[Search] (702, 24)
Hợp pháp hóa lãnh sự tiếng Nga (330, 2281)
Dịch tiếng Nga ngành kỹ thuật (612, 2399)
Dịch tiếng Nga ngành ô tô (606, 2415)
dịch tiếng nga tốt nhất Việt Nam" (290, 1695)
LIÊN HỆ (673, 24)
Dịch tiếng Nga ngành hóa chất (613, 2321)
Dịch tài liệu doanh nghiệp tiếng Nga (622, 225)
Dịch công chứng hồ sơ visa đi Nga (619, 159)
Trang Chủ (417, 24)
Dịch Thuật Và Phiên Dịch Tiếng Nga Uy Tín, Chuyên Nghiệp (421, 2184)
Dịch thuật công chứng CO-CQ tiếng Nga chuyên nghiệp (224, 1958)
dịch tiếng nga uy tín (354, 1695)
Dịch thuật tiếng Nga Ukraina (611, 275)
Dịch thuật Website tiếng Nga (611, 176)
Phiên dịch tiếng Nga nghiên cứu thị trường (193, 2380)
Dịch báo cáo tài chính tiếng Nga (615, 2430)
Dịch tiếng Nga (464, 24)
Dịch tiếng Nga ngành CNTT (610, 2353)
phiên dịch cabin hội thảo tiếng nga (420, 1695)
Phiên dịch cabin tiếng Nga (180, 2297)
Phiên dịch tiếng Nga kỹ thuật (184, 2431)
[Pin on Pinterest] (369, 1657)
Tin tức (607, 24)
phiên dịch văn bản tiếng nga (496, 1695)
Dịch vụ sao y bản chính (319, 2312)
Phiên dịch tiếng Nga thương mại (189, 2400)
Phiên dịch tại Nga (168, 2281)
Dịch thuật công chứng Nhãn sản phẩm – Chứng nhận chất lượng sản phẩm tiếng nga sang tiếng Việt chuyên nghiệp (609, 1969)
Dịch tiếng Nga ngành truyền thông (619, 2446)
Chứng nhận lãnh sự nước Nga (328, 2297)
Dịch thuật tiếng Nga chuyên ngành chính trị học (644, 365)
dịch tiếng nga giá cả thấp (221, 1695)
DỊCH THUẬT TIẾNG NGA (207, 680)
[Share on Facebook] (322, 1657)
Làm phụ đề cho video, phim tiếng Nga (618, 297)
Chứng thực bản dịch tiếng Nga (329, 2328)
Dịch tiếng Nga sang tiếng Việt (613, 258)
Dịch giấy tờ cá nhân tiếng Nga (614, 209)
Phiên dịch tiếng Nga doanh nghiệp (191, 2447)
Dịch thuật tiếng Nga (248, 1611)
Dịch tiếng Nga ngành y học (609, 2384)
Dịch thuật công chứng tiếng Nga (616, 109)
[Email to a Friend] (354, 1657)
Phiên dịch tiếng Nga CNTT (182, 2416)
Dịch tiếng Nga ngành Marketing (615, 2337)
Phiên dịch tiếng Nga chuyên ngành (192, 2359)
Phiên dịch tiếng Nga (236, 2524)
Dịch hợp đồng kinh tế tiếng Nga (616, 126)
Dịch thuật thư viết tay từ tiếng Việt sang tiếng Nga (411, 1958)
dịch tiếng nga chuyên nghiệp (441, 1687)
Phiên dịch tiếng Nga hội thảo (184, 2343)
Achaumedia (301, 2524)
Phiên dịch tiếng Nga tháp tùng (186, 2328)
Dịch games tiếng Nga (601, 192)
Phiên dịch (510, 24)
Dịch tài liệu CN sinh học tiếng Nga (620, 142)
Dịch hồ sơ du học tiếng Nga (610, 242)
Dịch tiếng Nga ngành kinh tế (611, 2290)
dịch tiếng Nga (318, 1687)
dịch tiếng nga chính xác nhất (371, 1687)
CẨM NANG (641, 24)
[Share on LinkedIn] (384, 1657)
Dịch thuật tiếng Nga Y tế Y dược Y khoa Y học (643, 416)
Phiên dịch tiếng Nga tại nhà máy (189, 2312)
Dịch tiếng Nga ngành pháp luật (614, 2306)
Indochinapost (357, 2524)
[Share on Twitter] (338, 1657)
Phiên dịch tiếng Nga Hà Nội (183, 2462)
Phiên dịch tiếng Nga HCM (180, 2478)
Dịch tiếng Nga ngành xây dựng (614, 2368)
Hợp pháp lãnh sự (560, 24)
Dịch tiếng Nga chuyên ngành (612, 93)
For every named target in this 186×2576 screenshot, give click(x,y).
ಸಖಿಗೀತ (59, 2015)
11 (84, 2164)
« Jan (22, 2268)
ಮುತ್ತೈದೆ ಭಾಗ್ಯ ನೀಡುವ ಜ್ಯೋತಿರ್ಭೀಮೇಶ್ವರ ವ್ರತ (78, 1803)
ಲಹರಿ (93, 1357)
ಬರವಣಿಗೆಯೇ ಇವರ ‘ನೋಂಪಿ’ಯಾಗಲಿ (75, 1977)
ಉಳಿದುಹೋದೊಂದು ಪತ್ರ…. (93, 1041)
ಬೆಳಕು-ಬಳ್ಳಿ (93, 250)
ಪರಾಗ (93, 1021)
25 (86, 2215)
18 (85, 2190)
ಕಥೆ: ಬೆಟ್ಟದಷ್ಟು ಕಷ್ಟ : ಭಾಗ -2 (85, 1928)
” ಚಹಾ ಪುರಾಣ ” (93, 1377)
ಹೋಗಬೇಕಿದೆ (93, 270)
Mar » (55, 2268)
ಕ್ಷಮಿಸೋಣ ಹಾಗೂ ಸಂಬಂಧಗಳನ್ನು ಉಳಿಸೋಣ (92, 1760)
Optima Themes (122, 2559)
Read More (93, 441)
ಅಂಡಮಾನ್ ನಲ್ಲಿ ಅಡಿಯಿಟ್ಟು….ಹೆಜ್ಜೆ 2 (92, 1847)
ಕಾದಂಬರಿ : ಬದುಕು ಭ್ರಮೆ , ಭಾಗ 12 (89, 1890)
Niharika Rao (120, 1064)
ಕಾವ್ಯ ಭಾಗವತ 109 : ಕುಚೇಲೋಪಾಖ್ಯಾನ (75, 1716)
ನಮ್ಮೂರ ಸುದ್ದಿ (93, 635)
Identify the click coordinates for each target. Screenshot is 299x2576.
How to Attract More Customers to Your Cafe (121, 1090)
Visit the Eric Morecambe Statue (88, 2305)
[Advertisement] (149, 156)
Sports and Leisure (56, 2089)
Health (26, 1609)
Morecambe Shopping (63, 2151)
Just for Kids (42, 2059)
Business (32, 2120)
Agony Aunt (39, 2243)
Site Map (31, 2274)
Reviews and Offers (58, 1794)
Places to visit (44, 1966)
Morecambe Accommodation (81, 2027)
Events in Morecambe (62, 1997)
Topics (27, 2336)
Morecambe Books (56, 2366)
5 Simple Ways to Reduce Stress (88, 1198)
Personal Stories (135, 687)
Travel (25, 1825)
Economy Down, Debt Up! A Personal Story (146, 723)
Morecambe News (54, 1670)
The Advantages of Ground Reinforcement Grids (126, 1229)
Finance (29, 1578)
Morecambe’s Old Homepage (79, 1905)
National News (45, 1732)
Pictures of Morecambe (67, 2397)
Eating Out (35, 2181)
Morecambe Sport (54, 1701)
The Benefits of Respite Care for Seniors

===

* **EXERCISE INSTRUCTIONS**
Where a line in the records above contains the string "thảo", copy that line.

* **ANSWER SECTION**
phiên dịch cabin hội thảo tiếng nga (420, 1695)
Phiên dịch tiếng Nga hội thảo (184, 2343)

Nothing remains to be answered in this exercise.